I thought this was going to be some sort of awful otaku manga about middleschool teachers cameltoes

Yeah so it's from the guy who did that zoo manga uh

Excellent artist, really interesting artstyle, not as convinced by his storytelling ability though, I don't think he got the hang of it yet and it doesn't flow very well, it feels pretty awkward at times 

That final page was definitely good though

For the moment it's definitely more interesting than the zoo manga, I'm going to keep following it and see how it goes in the next weeks


----------



## Zabuza (May 23, 2012)

yeah i also read the first chapter and thought it was really awesome


----------



## Edward Newgate (May 26, 2012)

*Tough 224*

2nd chapter is out.


----------



## EVERY SINGLE DAY!!! (May 26, 2012)

*Spoiler*: __ 



All that abuse from Bulge and then getting skinned just when things were looking up . . .

Poor Miz Gino


----------



## Koori (May 26, 2012)

Fenix Down said:


> *Spoiler*: __
> 
> 
> 
> ...




*Spoiler*: __ 



Nope, it was just an artificial coating.
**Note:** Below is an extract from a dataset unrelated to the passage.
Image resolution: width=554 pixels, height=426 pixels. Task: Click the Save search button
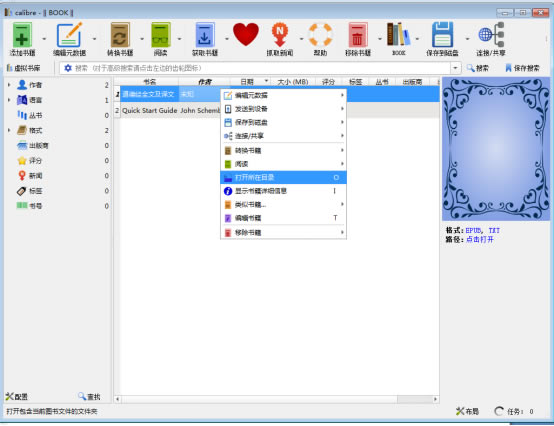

That girl is fine.


----------



## Yakushi Kabuto (May 28, 2012)

Oh, I read Oumagadoki for a time but eventually stopped. I did like the art and the idea was fun so I'll start reading this. 

A nice feeling story so far with just the first two chapters. I imagine the real prince could show up way later in the story, it leaves that possibility open with his body having fallen elsewhere.


----------



## Corwin (May 30, 2012)

So it's not about a teacher with a boner?


----------



## Zabuza (May 30, 2012)

I predict like the old prince to come back at some point in this story.


----------



## Edward Newgate (May 31, 2012)

Corwin said:


> So it's not about a teacher with a boner?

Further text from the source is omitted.